Talking with my researcher friend Steve is eye-opening with the distance of hindsight. “The attitude used to be, ‘Maybe we can fight cancer to a tie for a while and think of it as a long-term condition,’ ” he says. “But I don’t want patients coming in every few weeks for infusions. Now it’s like, fuck it; let’s just cure people. It’s an exciting time, from a medical standpoint. “I’ve got to tell you, we were all rooting for you, but shut my mouth, how well it turned out. This doesn’t just happen. The other thing—it wasn’t just you.”
Steve is right. My ipi/nivo combination has resulted in a
two-year survival rate for 79 percent of patients—and I am happy that other trials are showing similarly hopeful results. Still, it hits me like a brick when I read a story in the New York Times where my own doctor, Jedd Wolchok, is quoted: “It’s a completely different world for patients with metastatic melanoma to talk about the majority of patients being alive for years, rather than weeks or months.”

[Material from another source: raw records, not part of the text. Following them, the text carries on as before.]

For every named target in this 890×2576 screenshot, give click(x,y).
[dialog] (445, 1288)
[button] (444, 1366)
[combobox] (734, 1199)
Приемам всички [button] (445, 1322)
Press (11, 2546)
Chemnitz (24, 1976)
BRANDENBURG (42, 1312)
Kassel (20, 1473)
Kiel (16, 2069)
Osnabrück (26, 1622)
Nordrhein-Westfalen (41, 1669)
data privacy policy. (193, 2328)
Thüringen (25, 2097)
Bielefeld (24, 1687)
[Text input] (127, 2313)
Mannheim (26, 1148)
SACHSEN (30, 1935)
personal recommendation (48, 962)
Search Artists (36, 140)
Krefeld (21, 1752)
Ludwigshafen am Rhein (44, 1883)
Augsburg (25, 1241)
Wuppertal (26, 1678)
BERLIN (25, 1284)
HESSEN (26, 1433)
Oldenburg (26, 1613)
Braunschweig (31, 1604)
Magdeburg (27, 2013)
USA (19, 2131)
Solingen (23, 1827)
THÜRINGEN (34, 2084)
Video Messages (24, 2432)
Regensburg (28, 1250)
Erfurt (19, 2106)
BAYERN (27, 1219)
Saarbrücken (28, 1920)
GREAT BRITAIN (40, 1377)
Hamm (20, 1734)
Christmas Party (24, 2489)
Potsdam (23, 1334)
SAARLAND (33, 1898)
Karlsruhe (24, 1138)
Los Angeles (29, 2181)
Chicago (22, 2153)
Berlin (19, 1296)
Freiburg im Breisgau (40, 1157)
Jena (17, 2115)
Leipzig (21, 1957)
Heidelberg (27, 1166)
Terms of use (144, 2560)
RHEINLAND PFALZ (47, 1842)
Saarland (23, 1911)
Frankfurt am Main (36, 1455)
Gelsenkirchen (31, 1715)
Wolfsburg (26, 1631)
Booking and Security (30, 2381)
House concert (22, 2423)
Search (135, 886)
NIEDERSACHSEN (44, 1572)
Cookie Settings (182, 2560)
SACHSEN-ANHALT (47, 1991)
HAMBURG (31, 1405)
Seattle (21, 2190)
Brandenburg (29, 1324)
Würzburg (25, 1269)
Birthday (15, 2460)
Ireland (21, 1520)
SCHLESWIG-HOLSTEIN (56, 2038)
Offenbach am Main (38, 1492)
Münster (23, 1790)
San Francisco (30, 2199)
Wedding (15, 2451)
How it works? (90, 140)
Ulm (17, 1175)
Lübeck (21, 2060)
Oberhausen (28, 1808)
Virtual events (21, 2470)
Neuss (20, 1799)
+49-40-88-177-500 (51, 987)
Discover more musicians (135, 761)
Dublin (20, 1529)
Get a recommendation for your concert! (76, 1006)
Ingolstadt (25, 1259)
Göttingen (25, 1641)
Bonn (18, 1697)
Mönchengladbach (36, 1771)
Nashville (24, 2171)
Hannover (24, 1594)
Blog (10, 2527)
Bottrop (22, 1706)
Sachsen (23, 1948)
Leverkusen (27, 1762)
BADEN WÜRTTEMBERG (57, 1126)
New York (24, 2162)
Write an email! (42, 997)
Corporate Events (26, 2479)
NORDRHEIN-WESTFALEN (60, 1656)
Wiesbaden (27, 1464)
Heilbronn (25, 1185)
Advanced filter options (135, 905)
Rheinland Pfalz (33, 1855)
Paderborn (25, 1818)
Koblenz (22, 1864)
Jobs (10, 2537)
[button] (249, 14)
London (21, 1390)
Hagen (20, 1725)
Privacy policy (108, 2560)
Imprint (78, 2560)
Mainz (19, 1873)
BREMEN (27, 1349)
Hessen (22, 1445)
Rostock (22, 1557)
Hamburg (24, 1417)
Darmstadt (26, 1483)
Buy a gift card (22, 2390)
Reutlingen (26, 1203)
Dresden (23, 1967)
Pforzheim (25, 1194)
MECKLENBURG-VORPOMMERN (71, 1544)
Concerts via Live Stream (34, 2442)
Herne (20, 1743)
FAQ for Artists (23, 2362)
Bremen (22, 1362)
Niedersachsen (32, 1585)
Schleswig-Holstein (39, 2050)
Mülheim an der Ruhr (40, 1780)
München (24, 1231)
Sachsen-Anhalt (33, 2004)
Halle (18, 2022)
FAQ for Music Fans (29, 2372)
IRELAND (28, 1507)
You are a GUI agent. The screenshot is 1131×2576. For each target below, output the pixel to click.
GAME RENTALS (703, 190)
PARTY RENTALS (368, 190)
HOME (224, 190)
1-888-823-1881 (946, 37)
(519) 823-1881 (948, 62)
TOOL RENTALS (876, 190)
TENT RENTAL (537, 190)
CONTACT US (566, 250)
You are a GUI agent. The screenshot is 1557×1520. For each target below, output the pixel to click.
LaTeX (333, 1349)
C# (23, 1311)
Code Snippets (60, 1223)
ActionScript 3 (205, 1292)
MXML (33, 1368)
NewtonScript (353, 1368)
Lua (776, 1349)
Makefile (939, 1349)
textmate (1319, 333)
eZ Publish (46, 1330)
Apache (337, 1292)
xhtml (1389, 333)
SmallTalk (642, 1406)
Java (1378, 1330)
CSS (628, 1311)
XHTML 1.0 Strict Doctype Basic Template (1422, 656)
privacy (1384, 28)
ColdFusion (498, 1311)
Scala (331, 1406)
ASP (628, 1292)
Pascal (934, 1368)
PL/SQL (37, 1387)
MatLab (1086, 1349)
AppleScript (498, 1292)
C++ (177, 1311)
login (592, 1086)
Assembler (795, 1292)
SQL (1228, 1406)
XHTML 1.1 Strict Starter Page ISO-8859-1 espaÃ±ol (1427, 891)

I am now three years cancer free, one year out of treatment. What happened to me is more than just an isolated breakthrough. It was the promise of a different way of treating cancer altogether. My melanoma drug trial was so successful that in May 2013, it leaped from Phase 1 directly to Phase 3. It went from a group that started out with 53 people to one that enrolled 900 patients, all over the world, within a year.
The expected years and years of testing—and painful trial and error—that it once took to get a promising drug to patients are not necessarily the norm anymore. Dr. Wolchok says, “Our expectations are that about half the time, this treatment is going to help melanoma patients in a dramatic way—meaning significant reduction in the amount of tumor on the scans or a physical exam by the first time you look. Five years ago, we were barely used to that happening at all. Now we’re actually seeing this in many Phase 1 patients. Regulatory authorities are having to take seriously large data sets from Phase 1 trials that have very compelling signals in them—and the reason is that the agents we’re bringing to clinical trials have a high likelihood of working. In the past we would have some very sound scientific evidence, but we still were dealing with relatively ineffective medicines. Now we know to apply the targeted therapies only in patients who have the profile that makes it likely for success. The spectrum from Phase 1, Phase 2, and Phase 3 is becoming much more blurry.”